GOAL OF THE EXERCISE
Locate each line of the data below that contains the word "computer" and copy those lines.

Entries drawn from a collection
* * * *

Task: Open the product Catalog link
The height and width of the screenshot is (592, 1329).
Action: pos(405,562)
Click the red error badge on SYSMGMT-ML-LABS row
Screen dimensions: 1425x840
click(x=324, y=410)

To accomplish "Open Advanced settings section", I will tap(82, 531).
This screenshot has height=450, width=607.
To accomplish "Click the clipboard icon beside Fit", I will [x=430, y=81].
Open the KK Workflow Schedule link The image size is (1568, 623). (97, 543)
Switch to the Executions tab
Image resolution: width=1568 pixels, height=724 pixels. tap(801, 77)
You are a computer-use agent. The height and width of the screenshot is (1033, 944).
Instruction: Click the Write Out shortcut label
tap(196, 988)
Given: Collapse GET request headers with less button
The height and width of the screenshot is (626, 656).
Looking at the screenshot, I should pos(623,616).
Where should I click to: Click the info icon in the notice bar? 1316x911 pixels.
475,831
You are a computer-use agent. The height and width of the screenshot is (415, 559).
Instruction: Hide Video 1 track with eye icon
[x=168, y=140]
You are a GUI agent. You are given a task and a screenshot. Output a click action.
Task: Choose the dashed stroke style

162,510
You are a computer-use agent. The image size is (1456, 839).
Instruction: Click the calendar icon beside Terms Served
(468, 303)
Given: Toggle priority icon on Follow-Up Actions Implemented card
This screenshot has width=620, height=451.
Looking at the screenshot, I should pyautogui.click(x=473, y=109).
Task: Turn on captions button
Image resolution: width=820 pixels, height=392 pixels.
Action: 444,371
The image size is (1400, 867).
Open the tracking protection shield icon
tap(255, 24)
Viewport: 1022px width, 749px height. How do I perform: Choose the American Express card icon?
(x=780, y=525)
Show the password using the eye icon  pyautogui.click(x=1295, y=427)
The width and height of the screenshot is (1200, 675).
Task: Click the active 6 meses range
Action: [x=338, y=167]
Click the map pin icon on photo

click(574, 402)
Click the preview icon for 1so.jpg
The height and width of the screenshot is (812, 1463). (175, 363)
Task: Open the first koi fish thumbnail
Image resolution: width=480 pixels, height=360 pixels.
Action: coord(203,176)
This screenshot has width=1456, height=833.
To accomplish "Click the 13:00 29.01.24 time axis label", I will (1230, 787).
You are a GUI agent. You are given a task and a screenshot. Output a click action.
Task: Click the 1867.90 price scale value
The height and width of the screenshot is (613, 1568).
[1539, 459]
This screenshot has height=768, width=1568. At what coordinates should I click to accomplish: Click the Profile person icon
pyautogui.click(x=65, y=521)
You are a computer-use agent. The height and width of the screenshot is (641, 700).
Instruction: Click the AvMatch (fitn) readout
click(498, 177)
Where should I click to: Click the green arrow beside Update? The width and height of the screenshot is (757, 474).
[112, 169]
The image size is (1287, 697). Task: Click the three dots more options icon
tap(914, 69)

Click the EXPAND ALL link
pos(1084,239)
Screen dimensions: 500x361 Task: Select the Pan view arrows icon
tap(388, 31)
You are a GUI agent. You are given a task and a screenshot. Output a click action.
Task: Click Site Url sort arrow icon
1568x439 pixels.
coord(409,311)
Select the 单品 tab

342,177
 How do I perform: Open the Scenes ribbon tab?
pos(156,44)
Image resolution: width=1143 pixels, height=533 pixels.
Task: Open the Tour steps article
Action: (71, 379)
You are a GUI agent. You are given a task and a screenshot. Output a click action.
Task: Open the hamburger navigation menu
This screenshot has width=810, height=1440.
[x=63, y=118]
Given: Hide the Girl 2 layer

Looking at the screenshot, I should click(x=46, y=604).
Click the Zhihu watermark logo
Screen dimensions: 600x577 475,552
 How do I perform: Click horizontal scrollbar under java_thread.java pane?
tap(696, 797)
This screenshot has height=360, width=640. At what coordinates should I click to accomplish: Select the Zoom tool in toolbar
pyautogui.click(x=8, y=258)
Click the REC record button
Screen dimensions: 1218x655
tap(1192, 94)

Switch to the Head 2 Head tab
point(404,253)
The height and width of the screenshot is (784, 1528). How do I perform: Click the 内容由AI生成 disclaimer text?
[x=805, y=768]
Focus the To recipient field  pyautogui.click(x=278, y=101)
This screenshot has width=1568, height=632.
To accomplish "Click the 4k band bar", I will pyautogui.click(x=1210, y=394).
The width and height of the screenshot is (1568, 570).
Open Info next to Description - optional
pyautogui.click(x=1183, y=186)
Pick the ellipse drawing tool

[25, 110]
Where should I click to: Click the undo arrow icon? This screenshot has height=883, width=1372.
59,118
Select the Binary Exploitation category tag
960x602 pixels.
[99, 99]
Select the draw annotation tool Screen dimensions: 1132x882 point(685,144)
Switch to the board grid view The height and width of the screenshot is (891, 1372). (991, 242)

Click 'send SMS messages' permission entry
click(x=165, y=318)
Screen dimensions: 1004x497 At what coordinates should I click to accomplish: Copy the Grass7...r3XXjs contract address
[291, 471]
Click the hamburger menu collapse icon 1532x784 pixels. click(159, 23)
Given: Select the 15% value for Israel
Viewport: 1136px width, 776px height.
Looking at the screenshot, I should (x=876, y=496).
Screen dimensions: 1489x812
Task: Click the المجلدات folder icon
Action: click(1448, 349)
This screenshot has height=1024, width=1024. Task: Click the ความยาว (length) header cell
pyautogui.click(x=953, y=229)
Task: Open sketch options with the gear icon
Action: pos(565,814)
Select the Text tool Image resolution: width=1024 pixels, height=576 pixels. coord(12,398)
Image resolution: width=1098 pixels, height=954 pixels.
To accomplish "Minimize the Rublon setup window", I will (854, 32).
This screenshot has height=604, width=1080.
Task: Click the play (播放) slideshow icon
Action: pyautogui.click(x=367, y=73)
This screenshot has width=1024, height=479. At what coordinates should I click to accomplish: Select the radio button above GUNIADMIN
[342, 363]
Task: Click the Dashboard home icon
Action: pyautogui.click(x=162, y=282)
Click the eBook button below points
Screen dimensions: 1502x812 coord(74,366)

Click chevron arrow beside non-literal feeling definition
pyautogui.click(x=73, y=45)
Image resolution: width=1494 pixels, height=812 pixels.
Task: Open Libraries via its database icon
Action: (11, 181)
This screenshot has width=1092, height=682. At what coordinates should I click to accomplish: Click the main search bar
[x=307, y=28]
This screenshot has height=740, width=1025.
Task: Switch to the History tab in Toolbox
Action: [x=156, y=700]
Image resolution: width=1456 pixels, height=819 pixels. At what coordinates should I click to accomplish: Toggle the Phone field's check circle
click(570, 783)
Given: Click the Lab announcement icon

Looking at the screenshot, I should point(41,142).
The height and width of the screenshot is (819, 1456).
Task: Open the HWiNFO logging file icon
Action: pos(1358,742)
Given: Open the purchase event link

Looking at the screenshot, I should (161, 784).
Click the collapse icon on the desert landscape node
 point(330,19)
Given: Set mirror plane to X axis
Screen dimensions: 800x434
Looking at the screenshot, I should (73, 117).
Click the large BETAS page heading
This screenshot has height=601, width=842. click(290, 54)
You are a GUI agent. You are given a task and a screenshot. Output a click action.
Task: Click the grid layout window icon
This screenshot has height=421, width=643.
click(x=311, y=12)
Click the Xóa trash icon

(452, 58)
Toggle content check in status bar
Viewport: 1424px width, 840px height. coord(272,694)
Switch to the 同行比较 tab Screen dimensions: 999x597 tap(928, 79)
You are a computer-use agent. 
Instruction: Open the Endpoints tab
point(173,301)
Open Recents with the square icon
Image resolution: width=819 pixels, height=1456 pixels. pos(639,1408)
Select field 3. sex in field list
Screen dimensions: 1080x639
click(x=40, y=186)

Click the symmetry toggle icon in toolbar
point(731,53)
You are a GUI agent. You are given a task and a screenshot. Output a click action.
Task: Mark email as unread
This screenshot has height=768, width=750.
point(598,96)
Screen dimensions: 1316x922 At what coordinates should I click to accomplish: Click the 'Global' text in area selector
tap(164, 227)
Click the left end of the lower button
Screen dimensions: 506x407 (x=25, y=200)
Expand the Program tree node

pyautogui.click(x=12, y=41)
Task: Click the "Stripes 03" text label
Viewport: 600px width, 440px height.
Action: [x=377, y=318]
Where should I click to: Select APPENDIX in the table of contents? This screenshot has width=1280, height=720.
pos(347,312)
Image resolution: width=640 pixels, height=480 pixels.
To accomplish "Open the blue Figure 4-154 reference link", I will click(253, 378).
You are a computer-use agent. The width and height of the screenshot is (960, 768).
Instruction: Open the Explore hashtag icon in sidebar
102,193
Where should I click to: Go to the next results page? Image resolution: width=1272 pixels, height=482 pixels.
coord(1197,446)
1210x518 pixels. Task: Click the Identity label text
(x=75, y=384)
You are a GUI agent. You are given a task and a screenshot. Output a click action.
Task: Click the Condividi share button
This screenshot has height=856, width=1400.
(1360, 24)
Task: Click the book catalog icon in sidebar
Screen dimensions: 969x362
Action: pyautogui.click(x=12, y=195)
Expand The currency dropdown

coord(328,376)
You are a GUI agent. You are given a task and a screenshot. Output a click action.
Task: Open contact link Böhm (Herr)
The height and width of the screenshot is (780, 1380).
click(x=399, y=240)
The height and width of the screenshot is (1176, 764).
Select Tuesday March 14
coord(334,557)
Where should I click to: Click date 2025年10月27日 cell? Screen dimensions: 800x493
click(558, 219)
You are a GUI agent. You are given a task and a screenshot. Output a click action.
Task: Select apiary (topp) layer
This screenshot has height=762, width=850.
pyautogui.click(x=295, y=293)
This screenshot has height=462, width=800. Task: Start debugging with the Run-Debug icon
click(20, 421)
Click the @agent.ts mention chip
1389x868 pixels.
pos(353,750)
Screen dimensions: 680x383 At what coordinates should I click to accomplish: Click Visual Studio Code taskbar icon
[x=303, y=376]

* * * *

REPLY TO THE TASK
You are a computer-use agent. The height and width of the screenshot is (1033, 944).
You are a computer-use agent. The height and width of the screenshot is (415, 559).
You are a computer-use agent. The image size is (1456, 839).
You are a computer-use agent. The height and width of the screenshot is (641, 700).
You are a computer-use agent. 
You are a computer-use agent. The width and height of the screenshot is (960, 768).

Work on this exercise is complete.